▶ [WORK REQUIRED]: Reproduce the listing verbatim.

▶ [MATERIAL TO PROCESS]:
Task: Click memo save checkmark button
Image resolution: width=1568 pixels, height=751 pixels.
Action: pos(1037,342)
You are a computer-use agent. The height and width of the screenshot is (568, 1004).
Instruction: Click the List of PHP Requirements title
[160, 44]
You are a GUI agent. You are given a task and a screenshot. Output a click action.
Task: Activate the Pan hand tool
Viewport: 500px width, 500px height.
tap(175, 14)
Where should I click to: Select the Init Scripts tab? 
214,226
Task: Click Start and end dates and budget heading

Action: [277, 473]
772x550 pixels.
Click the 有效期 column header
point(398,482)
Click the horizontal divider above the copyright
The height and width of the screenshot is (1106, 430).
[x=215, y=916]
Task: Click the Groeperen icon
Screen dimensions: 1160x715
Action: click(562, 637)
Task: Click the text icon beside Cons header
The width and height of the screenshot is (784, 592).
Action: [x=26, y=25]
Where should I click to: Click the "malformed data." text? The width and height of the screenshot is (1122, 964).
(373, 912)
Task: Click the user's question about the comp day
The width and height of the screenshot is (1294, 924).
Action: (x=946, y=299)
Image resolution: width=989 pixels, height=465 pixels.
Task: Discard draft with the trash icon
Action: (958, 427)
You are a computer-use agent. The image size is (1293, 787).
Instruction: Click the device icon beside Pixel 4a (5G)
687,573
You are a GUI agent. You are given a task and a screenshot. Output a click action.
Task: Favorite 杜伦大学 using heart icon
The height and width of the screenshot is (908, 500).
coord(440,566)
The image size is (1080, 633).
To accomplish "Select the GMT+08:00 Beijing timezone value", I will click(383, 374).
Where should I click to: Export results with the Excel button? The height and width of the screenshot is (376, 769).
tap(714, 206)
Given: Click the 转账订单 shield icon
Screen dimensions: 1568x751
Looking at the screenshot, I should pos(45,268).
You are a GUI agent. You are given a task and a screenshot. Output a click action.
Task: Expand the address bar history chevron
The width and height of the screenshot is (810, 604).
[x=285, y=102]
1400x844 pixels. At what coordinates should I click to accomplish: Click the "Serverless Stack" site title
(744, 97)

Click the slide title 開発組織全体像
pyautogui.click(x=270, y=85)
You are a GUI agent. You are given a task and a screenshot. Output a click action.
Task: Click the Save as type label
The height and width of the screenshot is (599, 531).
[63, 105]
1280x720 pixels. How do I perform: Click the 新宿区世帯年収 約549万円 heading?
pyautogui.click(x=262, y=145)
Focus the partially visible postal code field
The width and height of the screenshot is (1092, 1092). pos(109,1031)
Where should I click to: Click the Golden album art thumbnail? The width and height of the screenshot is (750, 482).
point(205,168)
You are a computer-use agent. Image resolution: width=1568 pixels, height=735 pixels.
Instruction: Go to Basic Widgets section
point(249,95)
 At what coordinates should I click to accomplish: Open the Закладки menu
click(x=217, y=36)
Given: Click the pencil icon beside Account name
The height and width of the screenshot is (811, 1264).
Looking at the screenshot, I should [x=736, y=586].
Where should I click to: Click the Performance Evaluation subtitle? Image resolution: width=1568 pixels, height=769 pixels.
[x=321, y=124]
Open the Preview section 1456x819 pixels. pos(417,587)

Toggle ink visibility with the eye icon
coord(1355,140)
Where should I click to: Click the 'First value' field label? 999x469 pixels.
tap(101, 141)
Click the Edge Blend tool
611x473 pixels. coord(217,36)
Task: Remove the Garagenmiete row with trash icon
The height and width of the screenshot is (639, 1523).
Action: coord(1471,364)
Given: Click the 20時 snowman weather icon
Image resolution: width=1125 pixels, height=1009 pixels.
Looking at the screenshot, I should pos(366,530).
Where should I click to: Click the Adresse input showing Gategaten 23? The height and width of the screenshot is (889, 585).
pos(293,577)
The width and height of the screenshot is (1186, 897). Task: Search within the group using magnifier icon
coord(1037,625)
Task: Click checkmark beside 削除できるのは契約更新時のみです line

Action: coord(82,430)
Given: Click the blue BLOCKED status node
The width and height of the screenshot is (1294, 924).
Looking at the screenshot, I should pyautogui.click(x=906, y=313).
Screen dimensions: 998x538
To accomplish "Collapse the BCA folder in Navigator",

▶ [ANSWER FOR THE TASK]:
Task: Click memo save checkmark button
Image resolution: width=1568 pixels, height=751 pixels.
Action: pos(1037,342)
You are a computer-use agent. The height and width of the screenshot is (568, 1004).
Instruction: Click the List of PHP Requirements title
[160, 44]
You are a GUI agent. You are given a task and a screenshot. Output a click action.
Task: Activate the Pan hand tool
Viewport: 500px width, 500px height.
tap(175, 14)
Where should I click to: Select the Init Scripts tab? 
214,226
Task: Click Start and end dates and budget heading

Action: [277, 473]
772x550 pixels.
Click the 有效期 column header
point(398,482)
Click the horizontal divider above the copyright
The height and width of the screenshot is (1106, 430).
[x=215, y=916]
Task: Click the Groeperen icon
Screen dimensions: 1160x715
Action: click(562, 637)
Task: Click the text icon beside Cons header
The width and height of the screenshot is (784, 592).
Action: [x=26, y=25]
Where should I click to: Click the "malformed data." text? The width and height of the screenshot is (1122, 964).
(373, 912)
Task: Click the user's question about the comp day
The width and height of the screenshot is (1294, 924).
Action: (x=946, y=299)
Image resolution: width=989 pixels, height=465 pixels.
Task: Discard draft with the trash icon
Action: (958, 427)
You are a computer-use agent. The image size is (1293, 787).
Instruction: Click the device icon beside Pixel 4a (5G)
687,573
You are a GUI agent. You are given a task and a screenshot. Output a click action.
Task: Favorite 杜伦大学 using heart icon
The height and width of the screenshot is (908, 500).
coord(440,566)
The image size is (1080, 633).
To accomplish "Select the GMT+08:00 Beijing timezone value", I will click(383, 374).
Where should I click to: Export results with the Excel button? The height and width of the screenshot is (376, 769).
tap(714, 206)
Given: Click the 转账订单 shield icon
Screen dimensions: 1568x751
Looking at the screenshot, I should pos(45,268).
You are a GUI agent. You are given a task and a screenshot. Output a click action.
Task: Expand the address bar history chevron
The width and height of the screenshot is (810, 604).
[x=285, y=102]
1400x844 pixels. At what coordinates should I click to accomplish: Click the "Serverless Stack" site title
(744, 97)

Click the slide title 開発組織全体像
pyautogui.click(x=270, y=85)
You are a GUI agent. You are given a task and a screenshot. Output a click action.
Task: Click the Save as type label
The height and width of the screenshot is (599, 531).
[63, 105]
1280x720 pixels. How do I perform: Click the 新宿区世帯年収 約549万円 heading?
pyautogui.click(x=262, y=145)
Focus the partially visible postal code field
The width and height of the screenshot is (1092, 1092). pos(109,1031)
Where should I click to: Click the Golden album art thumbnail? The width and height of the screenshot is (750, 482).
point(205,168)
You are a computer-use agent. Image resolution: width=1568 pixels, height=735 pixels.
Instruction: Go to Basic Widgets section
point(249,95)
 At what coordinates should I click to accomplish: Open the Закладки menu
click(x=217, y=36)
Given: Click the pencil icon beside Account name
The height and width of the screenshot is (811, 1264).
Looking at the screenshot, I should [x=736, y=586].
Where should I click to: Click the Performance Evaluation subtitle? Image resolution: width=1568 pixels, height=769 pixels.
[x=321, y=124]
Open the Preview section 1456x819 pixels. pos(417,587)

Toggle ink visibility with the eye icon
coord(1355,140)
Where should I click to: Click the 'First value' field label? 999x469 pixels.
tap(101, 141)
Click the Edge Blend tool
611x473 pixels. coord(217,36)
Task: Remove the Garagenmiete row with trash icon
The height and width of the screenshot is (639, 1523).
Action: coord(1471,364)
Given: Click the 20時 snowman weather icon
Image resolution: width=1125 pixels, height=1009 pixels.
Looking at the screenshot, I should pos(366,530).
Where should I click to: Click the Adresse input showing Gategaten 23? The height and width of the screenshot is (889, 585).
pos(293,577)
The width and height of the screenshot is (1186, 897). Task: Search within the group using magnifier icon
coord(1037,625)
Task: Click checkmark beside 削除できるのは契約更新時のみです line

Action: coord(82,430)
Given: Click the blue BLOCKED status node
The width and height of the screenshot is (1294, 924).
Looking at the screenshot, I should pyautogui.click(x=906, y=313).
Screen dimensions: 998x538
To accomplish "Collapse the BCA folder in Navigator",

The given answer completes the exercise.